*** Begin section ***

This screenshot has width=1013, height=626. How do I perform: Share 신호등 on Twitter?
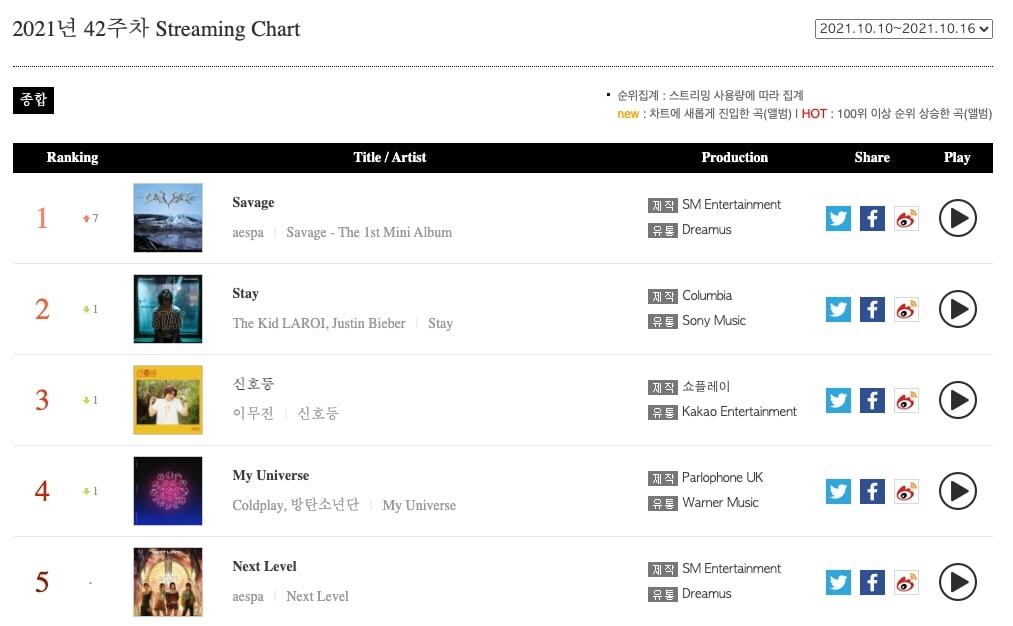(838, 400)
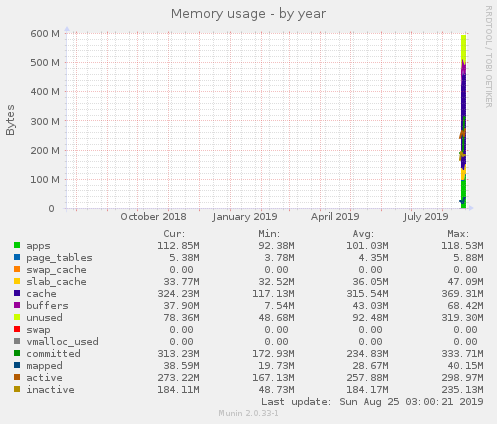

*** End section ***
*** Begin section ***

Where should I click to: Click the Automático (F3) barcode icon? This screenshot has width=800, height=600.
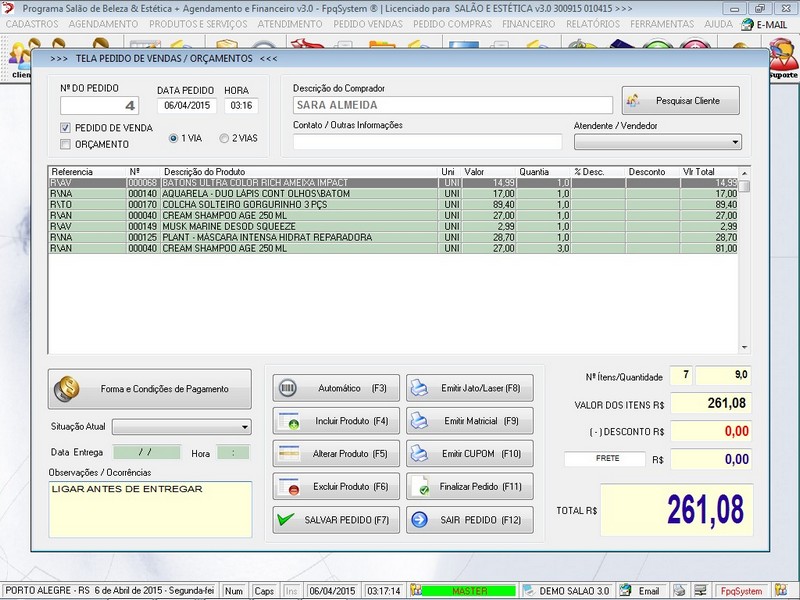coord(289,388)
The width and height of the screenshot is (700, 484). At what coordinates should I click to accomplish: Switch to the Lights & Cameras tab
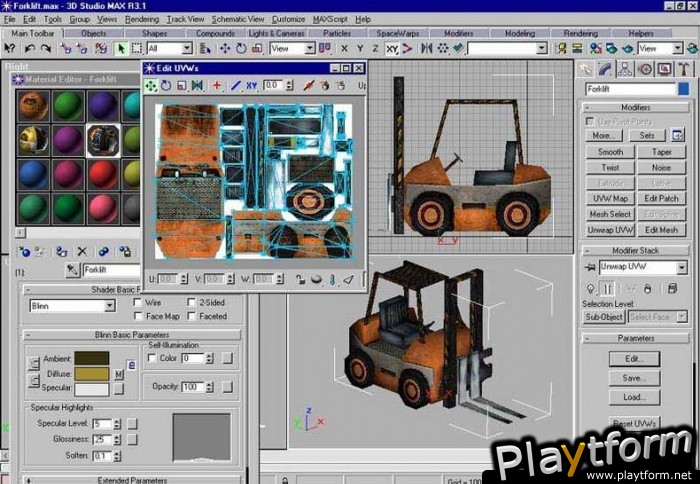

*** End section ***

Exercise directions
Pictures do not belong in the answer. Return the lines above starting at the one with "Where should I" and ending at the one with "The width and", both kept, exactly.

Response
Where should I click to: Click the Automático (F3) barcode icon? This screenshot has width=800, height=600.
coord(289,388)
The width and height of the screenshot is (700, 484). At what coordinates should I click to accomplish: Switch to the Lights & Cameras tab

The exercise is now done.